Satlantas Polresta Pati menggelar kegiatan Polisi Sahabat Anak (PSA) bersama siswa PAUD TPQ Al-Husna Desa Sugiharjo
PATI – Satuan Lalu Lintas (Satlantas) Polresta Pati menggelar kegiatan Polisi Sahabat Anak (PSA) bersama siswa PAUD TPQ Al-Husna Desa Sugiharjo, Kecamatan Gabus, dan PAUD Aisyiyah 03 Pati, Rabu (11/2/2026).
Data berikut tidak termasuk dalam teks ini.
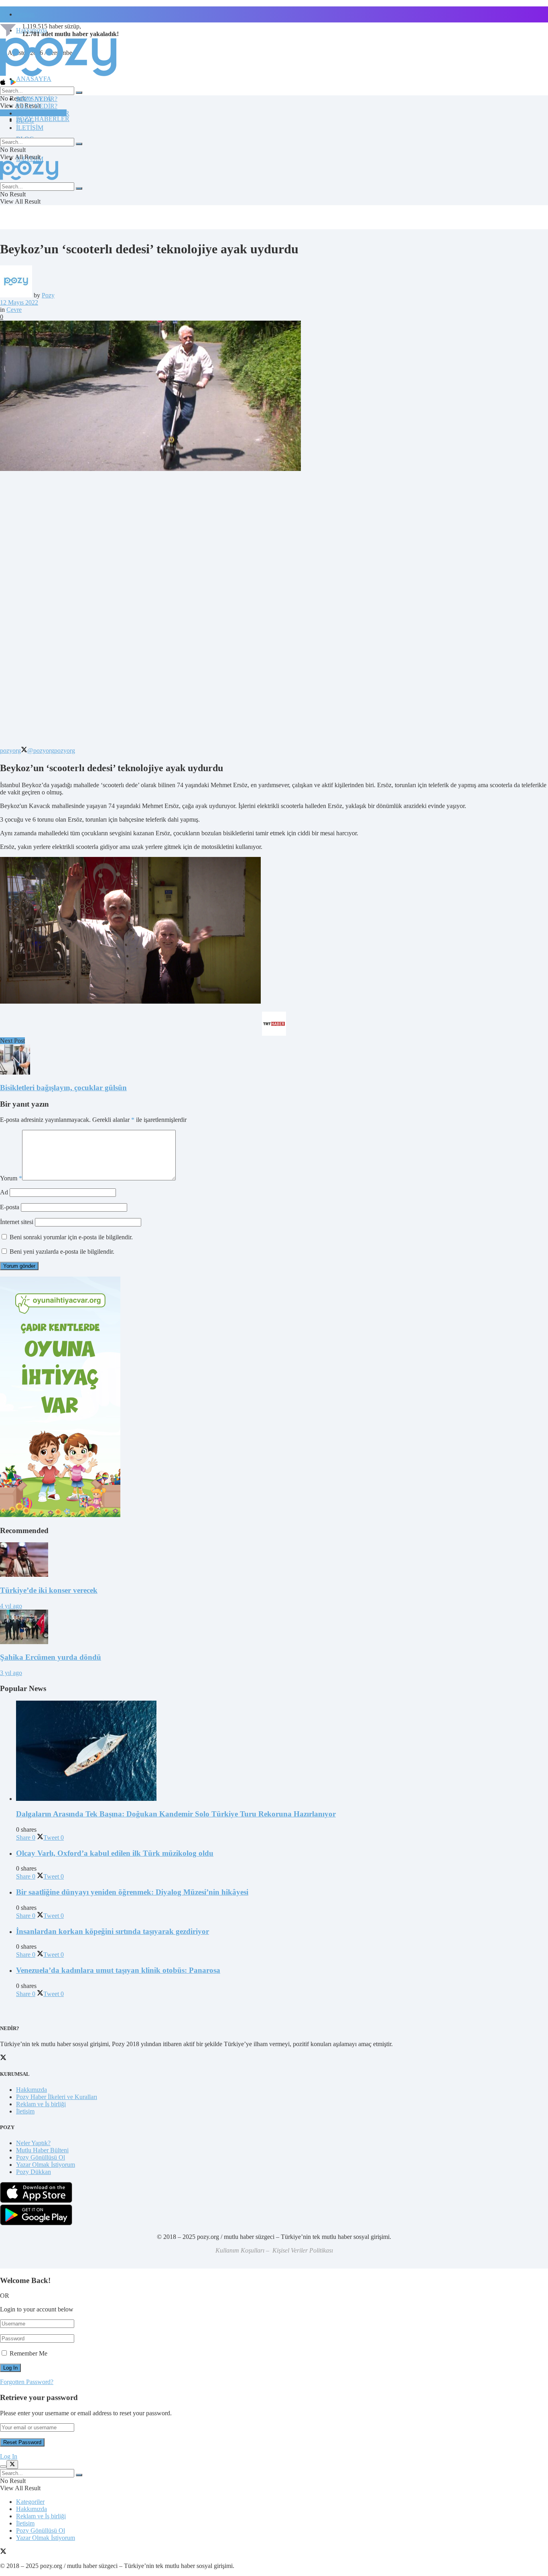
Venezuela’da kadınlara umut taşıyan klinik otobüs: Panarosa (118, 1970)
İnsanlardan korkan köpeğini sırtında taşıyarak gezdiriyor (112, 1931)
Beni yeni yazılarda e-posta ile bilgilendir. (62, 1251)
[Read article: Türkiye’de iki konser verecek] (274, 1560)
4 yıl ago (11, 1605)
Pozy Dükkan (33, 2171)
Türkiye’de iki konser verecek (48, 1590)
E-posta (9, 1207)
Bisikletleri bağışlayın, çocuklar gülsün (63, 1087)
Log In (8, 2456)
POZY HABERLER (42, 118)
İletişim (25, 14)
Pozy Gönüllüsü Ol (40, 2157)
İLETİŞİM (29, 127)
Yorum (11, 1178)
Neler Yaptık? (33, 2143)
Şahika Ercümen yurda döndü (50, 1657)
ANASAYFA (33, 78)
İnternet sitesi (16, 1221)
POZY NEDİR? (36, 106)
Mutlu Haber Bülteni (42, 2150)
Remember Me (28, 2353)
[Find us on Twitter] (3, 2552)
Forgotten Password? (26, 2381)
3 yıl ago (11, 1672)
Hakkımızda (31, 2089)
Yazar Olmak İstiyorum (45, 2164)
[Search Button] (79, 92)
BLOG (25, 120)
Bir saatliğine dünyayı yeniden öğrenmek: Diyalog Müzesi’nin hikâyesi (132, 1892)
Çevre (14, 309)
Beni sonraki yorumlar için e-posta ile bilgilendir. (71, 1237)
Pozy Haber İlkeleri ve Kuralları (56, 2096)
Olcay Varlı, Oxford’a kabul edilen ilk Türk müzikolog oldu (114, 1853)
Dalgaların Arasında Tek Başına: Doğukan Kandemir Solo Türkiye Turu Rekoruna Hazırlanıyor (176, 1814)
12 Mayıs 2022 (19, 302)
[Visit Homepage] (58, 75)
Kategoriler (30, 2501)
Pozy (48, 295)
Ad (4, 1192)
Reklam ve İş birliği (41, 2104)
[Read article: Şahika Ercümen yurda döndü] (274, 1628)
Kegiatan ini menjadi bagian dari Operasi Keselamatan Candi 2026.
Puluhan anak-anak mengikuti kegiatan edukatif yang meliputi pengenalan rambu lalu lintas, tugas polisi lalu lintas, dan pemutaran video keselamatan jalan.
Konsep belajar sambil bermain dipilih agar materi mudah dipahami dan menumbuhkan kedekatan dengan polisi.
Kasatlantas Polresta Pati, Kompol Riki Fahmi Mubarok, menyampaikan bahwa pembinaan sejak dini adalah investasi penting untuk keselamatan lalu lintas di masa depan.
“Kami ingin anak-anak mengenal polisi sebagai sahabat, bukan sosok yang menakutkan. Dari sini akan tumbuh karakter disiplin dan patuh aturan ketika mereka dewasa nanti,” ujarnya.
Kompol Riki menambahkan, pendekatan edukasi yang menyenangkan lebih efektif daripada pendekatan instruktif.
“Anak-anak ini adalah generasi penerus. Kalau sejak sekarang mereka sudah paham arti rambu dan keselamatan, maka ke depan budaya tertib lalu lintas akan terbentuk secara alami,” katanya.
Operasi Keselamatan Candi 2026 tidak hanya menyasar penindakan, tetapi juga pencegahan melalui edukasi.
“Kami menyeimbangkan antara penegakan hukum dan upaya preemtif. Program PSA ini menjadi salah satu ujung tombak untuk menekan angka pelanggaran dan kecelakaan lalu lintas,” ungkapnya.
Keterlibatan sekolah dan guru sangat penting dalam program ini.
“Sinergi dengan dunia pendidikan penting agar pesan-pesan keselamatan bisa terus diulang dan diperkuat di lingkungan sekolah maupun rumah,” jelasnya.
Kompol Riki berharap, anak-anak yang mengikuti kegiatan PSA dapat menjadi agen perubahan di lingkungan masing-masing.
“Mereka bisa mengingatkan orang tua untuk pakai helm, berhenti di lampu merah, atau tidak melanggar rambu. Dari hal kecil seperti itu dampaknya bisa besar bagi keselamatan bersama,” tuturnya.
Kegiatan PSA diakhiri dengan bernyanyi dan bermain, dengan semangat “Tertib Berlalu Lintas Guna Terwujudnya Indonesia Emas”.